Recuerdo… cómo olvidarlo? Alguna de esas veces que fuimos a Las Estancias, en las montañas catamarqueñas, apareció con un frasco de vidrio que contenía el tesoro, rojo intenso: unos pimientos asados que jamás volví a probar. No eran ni dulces ni salados, no eran ni agrios ni desabridos, no sabían a ajo, pero lo tenían. Puro placer para los sentidos.
Hace unos días fui al “mercadillo” y los vi, unos pimientos que parecía que me estaban llamando, pidiéndome que los traiga a casa y que los preparara tal como mi recuerdo de los pimientos de Marijó. Desde ya que eso es imposible, pero el resultado de los que les cuento en esta receta ha sido muy bueno.

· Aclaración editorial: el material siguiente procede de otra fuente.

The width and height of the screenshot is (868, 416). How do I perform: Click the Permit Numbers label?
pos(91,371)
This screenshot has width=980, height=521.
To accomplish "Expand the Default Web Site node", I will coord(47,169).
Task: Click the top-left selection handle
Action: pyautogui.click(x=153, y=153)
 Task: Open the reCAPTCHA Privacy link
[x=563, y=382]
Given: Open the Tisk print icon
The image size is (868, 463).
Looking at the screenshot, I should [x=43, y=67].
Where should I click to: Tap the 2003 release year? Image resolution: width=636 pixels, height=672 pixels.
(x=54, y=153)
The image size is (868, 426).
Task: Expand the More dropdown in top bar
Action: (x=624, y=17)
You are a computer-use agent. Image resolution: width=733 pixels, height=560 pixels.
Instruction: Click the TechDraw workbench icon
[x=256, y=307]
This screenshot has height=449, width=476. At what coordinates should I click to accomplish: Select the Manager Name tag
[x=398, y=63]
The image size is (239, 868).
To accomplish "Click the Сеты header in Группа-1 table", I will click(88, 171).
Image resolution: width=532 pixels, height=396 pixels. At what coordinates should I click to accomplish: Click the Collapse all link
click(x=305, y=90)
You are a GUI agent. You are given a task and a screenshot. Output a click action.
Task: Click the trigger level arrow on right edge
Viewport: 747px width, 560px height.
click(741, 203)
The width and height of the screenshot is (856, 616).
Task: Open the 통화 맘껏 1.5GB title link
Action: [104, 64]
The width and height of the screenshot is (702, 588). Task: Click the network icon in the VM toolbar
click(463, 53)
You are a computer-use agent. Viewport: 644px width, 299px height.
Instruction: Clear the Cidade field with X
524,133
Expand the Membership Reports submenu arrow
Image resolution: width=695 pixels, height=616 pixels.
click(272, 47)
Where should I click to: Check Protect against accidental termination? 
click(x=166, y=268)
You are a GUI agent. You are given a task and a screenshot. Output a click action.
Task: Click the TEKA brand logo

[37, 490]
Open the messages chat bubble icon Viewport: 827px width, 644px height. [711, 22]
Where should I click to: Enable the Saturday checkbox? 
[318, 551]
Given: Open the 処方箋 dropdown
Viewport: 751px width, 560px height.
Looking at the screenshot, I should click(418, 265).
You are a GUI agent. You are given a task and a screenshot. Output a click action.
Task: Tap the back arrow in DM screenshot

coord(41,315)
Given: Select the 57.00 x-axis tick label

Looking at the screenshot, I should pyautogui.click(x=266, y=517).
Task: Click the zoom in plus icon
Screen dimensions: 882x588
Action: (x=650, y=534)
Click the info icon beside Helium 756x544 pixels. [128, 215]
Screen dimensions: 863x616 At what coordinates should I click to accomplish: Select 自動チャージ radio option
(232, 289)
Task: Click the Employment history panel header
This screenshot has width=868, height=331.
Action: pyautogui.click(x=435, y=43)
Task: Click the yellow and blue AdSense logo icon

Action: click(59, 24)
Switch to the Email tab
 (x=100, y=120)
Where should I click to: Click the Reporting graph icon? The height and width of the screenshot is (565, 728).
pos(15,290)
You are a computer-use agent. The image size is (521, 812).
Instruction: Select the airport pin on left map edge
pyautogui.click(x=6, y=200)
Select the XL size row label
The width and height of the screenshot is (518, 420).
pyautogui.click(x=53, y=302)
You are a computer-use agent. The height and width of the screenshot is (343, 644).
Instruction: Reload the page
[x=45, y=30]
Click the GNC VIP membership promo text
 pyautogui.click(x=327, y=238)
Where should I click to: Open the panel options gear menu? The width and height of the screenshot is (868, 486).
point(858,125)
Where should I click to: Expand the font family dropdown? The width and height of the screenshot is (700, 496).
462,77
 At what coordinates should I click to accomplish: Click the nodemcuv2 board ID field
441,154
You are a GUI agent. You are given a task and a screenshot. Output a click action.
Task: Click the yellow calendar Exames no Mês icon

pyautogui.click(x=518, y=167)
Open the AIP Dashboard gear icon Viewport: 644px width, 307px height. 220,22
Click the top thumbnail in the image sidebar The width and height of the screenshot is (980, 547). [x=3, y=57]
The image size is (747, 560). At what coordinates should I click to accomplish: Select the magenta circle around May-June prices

Ella había usado pimientos tipo “calahorra”, los míos no lo son, no tienen tanta carne, pero la esencia de la forma de hacerlos está aquí y dejo en vuestras manos que, como siempre, experimenten hasta conseguir el sabor que prefieran.

Ingredientes

Pimientos rojos (o verdes si lo prefieres)
Sal
Azúcar
1 Diente de ajo
Vinagre de manzana a gusto
Aceite de oliva

Preparación

1- Asar los pimientos. Puede ser al horno, en una parrillita sobre la hornalla, sobre una plancha o en una parrilla a las brasas. Cada método dará un resultado diferente por la forma en que se cuece y recibe el calor.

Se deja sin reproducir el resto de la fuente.